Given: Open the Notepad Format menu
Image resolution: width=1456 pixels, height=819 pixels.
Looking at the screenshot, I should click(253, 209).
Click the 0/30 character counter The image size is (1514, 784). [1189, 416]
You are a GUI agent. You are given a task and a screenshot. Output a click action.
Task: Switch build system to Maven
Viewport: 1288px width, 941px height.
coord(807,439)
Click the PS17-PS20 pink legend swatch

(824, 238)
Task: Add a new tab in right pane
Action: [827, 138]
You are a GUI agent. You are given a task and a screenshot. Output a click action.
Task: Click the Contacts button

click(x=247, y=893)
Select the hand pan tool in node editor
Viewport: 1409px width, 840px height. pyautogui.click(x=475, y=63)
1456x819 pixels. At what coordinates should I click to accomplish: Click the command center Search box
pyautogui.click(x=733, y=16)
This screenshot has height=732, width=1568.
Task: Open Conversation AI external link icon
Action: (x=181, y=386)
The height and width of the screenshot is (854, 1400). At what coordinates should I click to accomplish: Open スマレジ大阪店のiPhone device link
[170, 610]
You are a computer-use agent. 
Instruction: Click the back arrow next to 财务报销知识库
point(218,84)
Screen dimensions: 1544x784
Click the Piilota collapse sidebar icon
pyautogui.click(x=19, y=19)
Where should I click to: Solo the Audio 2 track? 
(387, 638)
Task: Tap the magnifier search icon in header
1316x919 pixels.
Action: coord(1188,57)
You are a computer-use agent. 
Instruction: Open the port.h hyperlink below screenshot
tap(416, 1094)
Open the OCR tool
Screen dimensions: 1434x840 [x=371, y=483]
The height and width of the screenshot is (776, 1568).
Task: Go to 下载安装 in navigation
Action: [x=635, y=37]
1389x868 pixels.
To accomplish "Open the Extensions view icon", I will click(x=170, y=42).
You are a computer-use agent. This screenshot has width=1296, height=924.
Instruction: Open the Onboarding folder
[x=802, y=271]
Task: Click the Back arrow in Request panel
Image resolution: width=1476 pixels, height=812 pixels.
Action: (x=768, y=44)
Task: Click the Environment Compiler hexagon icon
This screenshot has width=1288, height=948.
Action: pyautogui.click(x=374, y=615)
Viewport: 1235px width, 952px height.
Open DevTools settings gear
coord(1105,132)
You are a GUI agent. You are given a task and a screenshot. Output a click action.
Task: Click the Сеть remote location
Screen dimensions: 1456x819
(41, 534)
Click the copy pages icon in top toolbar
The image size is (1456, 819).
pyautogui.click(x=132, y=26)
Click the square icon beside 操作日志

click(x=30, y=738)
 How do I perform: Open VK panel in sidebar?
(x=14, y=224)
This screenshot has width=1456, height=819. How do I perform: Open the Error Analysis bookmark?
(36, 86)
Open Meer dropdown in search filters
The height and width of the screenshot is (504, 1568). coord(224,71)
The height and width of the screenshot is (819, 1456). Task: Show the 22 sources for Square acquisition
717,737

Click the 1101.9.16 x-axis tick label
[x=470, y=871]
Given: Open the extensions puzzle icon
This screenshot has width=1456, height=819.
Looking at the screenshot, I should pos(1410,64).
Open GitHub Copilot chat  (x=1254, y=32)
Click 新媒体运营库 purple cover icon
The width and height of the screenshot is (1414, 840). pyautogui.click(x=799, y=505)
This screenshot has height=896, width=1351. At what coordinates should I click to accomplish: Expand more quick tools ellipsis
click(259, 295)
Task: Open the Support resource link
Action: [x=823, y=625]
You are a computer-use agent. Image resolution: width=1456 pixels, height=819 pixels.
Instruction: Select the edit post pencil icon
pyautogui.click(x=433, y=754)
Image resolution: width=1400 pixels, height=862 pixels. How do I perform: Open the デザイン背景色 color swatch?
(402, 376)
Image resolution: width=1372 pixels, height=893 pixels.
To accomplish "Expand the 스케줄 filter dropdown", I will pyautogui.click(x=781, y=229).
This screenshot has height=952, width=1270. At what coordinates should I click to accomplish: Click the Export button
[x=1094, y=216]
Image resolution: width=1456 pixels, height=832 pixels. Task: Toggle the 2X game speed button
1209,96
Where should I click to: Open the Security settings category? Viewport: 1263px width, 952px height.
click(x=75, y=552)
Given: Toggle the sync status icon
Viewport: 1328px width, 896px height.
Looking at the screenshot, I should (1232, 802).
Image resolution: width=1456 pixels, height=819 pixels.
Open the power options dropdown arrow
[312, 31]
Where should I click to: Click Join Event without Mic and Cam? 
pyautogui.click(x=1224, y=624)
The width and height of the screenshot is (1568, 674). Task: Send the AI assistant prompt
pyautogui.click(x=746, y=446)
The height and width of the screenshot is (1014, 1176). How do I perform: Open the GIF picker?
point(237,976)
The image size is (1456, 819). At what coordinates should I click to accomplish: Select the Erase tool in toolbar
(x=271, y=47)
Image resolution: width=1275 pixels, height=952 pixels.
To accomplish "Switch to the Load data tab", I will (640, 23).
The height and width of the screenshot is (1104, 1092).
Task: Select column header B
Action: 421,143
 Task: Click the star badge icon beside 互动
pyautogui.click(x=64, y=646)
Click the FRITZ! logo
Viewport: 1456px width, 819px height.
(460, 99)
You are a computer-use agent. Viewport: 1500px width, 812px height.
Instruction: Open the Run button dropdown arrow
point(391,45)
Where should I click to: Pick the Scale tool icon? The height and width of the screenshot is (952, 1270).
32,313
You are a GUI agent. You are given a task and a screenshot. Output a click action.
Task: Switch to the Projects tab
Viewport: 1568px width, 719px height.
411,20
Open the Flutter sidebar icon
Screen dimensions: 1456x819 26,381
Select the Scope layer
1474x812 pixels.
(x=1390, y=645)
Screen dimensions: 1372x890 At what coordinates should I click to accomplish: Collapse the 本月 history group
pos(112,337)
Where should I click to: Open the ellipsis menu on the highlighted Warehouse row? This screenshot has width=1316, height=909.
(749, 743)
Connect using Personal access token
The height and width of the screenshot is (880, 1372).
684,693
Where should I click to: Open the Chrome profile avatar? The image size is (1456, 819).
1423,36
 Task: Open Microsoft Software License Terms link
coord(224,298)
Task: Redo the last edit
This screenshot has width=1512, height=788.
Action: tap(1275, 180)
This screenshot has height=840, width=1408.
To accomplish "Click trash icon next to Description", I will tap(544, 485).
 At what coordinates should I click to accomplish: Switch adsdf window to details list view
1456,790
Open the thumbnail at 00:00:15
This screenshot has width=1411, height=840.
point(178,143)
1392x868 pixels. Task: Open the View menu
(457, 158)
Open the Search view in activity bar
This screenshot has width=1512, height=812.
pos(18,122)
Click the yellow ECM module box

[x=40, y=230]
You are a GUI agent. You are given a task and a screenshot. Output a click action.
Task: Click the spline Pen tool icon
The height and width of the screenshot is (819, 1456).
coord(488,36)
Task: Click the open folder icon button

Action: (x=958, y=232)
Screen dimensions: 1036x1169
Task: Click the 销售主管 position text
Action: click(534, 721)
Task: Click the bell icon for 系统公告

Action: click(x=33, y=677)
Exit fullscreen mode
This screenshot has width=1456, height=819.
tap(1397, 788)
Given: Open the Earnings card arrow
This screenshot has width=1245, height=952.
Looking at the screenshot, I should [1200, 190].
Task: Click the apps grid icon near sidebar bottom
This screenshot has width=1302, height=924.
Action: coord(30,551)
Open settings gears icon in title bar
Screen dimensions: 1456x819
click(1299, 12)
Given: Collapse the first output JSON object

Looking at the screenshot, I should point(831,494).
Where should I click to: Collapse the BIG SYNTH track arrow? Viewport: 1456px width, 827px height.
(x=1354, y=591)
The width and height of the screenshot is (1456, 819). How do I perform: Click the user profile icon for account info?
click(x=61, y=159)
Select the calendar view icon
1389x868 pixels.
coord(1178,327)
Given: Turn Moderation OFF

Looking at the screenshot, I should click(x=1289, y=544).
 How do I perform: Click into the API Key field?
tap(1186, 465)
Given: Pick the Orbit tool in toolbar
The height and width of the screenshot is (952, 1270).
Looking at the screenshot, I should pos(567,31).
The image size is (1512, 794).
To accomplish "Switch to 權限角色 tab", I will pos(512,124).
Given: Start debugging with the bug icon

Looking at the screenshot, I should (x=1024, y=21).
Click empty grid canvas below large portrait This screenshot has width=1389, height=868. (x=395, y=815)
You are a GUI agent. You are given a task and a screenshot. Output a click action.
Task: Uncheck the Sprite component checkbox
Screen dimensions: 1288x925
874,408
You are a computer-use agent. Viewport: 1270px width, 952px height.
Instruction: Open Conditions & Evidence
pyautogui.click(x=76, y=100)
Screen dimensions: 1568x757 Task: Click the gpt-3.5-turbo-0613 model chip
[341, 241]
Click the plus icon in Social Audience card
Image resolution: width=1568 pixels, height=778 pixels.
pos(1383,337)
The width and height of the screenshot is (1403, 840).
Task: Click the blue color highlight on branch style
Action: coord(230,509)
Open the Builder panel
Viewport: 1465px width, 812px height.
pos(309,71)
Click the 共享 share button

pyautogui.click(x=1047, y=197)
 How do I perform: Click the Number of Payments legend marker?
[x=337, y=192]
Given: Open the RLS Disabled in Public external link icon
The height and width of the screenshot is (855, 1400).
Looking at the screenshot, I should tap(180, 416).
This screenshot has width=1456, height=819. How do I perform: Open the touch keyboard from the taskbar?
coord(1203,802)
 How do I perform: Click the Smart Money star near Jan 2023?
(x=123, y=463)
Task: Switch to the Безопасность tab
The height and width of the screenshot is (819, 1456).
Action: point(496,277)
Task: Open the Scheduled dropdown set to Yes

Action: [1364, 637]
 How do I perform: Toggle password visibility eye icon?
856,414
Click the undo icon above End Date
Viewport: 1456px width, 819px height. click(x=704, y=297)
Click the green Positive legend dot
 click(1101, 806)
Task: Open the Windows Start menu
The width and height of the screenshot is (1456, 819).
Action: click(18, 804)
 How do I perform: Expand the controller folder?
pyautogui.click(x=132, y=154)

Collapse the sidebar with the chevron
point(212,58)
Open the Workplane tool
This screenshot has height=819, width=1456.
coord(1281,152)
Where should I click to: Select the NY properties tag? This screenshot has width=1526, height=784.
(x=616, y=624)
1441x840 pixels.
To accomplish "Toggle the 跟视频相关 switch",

#### YOUR INSTRUCTIONS
Beginning with the line that has "Click the 1101.9.16 x-axis tick label" and ending with the line that has "You are a computer-use agent. Image", set down the lines above exactly and include no others.

#### ANSWER TO THIS EXERCISE
Click the 1101.9.16 x-axis tick label
[x=470, y=871]
Given: Open the extensions puzzle icon
This screenshot has width=1456, height=819.
Looking at the screenshot, I should pos(1410,64).
Open GitHub Copilot chat  (x=1254, y=32)
Click 新媒体运营库 purple cover icon
The width and height of the screenshot is (1414, 840). pyautogui.click(x=799, y=505)
This screenshot has height=896, width=1351. At what coordinates should I click to accomplish: Expand more quick tools ellipsis
click(259, 295)
Task: Open the Support resource link
Action: [x=823, y=625]
You are a computer-use agent. Image resolution: width=1456 pixels, height=819 pixels.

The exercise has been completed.